◆ PROVIDED INFORMATION:
....

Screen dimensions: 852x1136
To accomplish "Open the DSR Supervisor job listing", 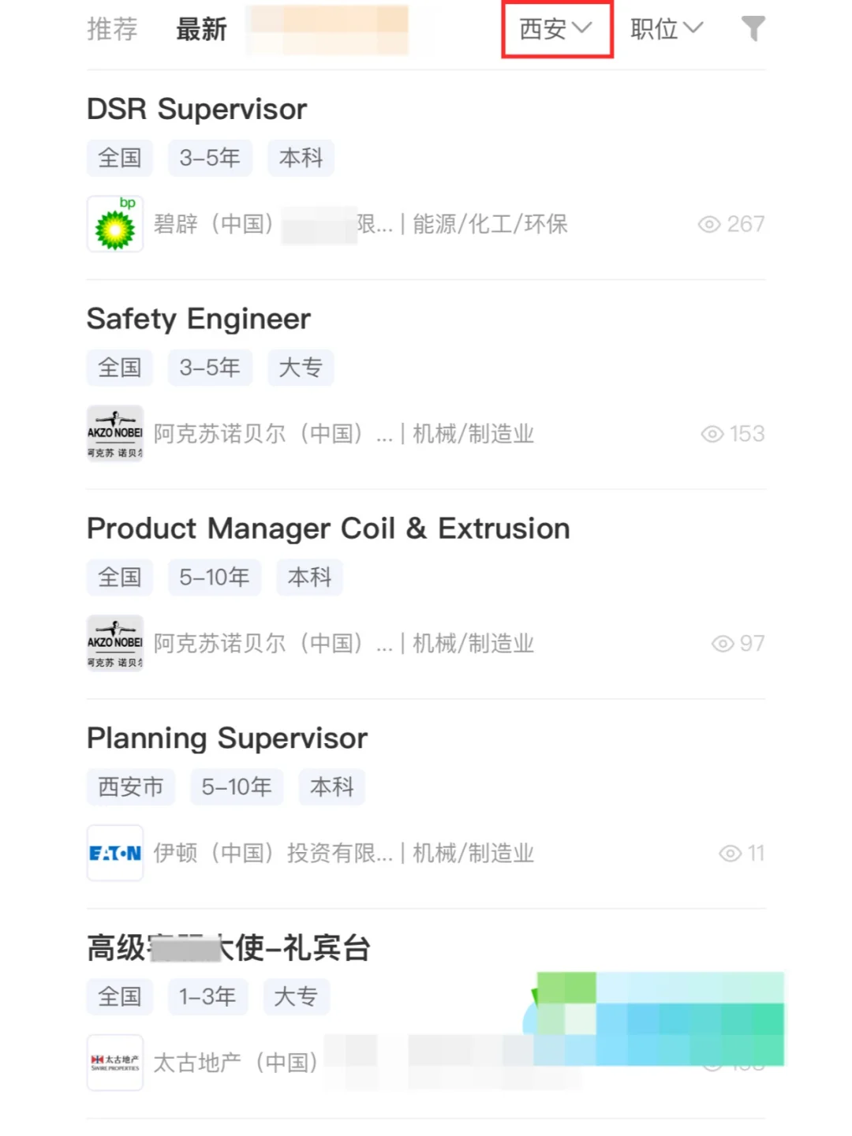I will (x=197, y=109).
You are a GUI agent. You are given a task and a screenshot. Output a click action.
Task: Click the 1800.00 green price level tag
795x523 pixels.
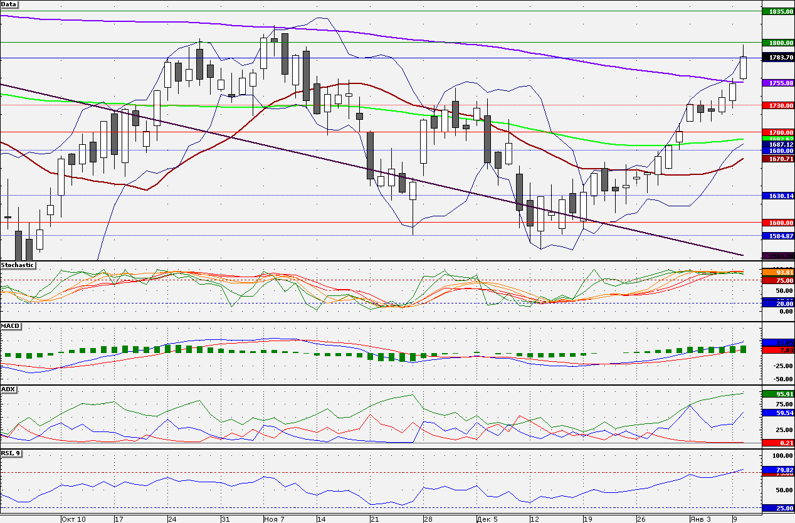point(777,43)
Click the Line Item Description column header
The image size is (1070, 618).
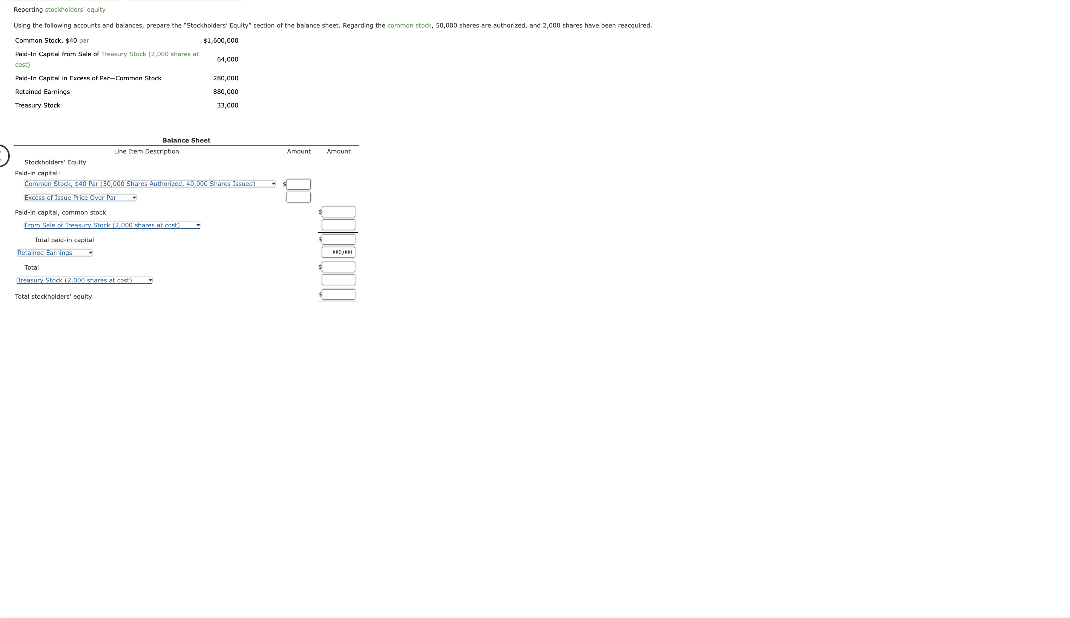pos(146,151)
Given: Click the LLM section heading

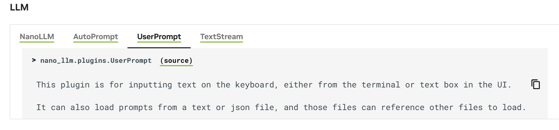Looking at the screenshot, I should (19, 7).
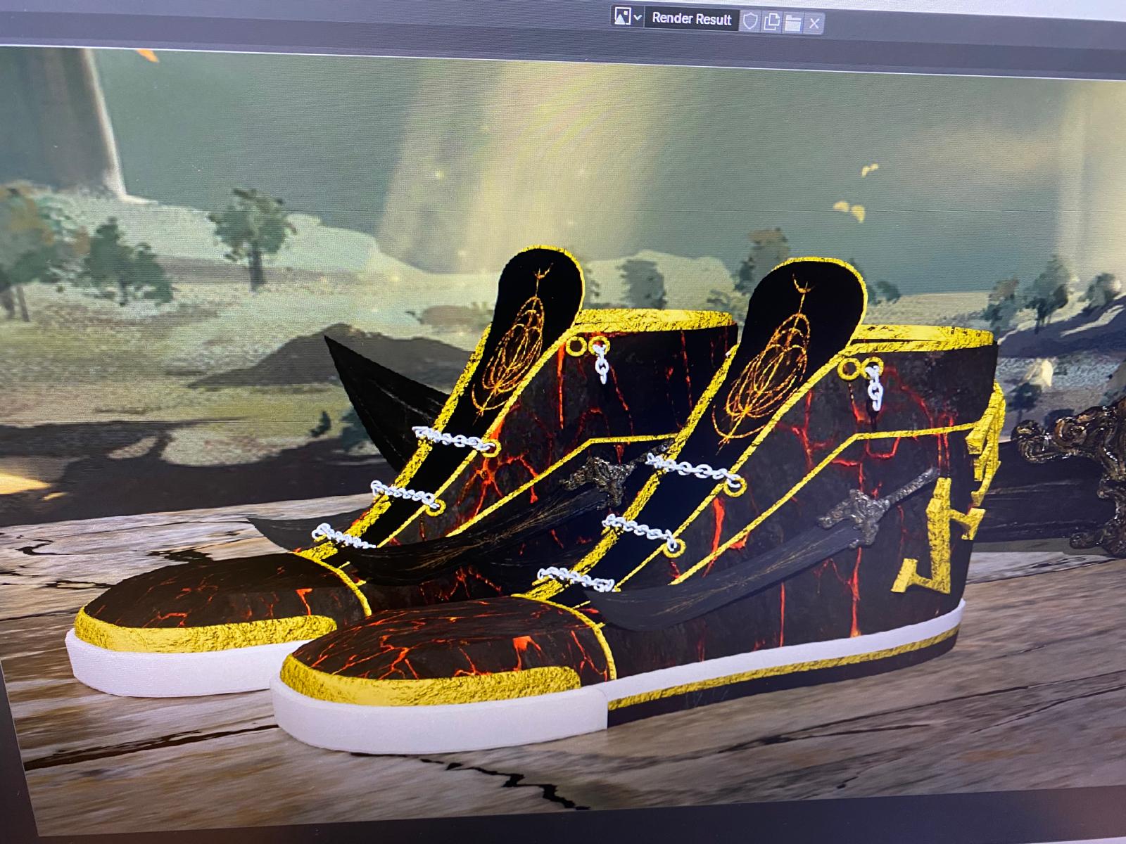
Task: Open image with the folder icon
Action: 793,23
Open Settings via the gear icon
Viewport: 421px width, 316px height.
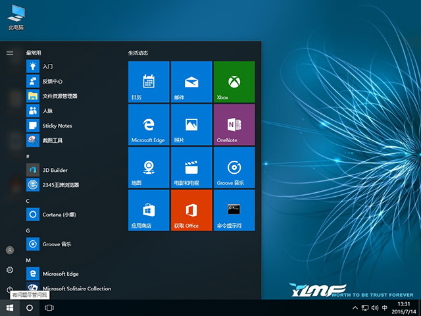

....

◆ EXERCISE REQUIREMENTS:
Write out an exact copy of the lines beginning at the line that contains "The image size is (1070, 618)." and ending at the last line of the listing. Exclude pictures.

◆ TASK ANSWER:
The image size is (1070, 618).
pos(146,151)
Given: Click the LLM section heading

Looking at the screenshot, I should (19, 7).
Task: Open image with the folder icon
Action: 793,23
Open Settings via the gear icon
Viewport: 421px width, 316px height.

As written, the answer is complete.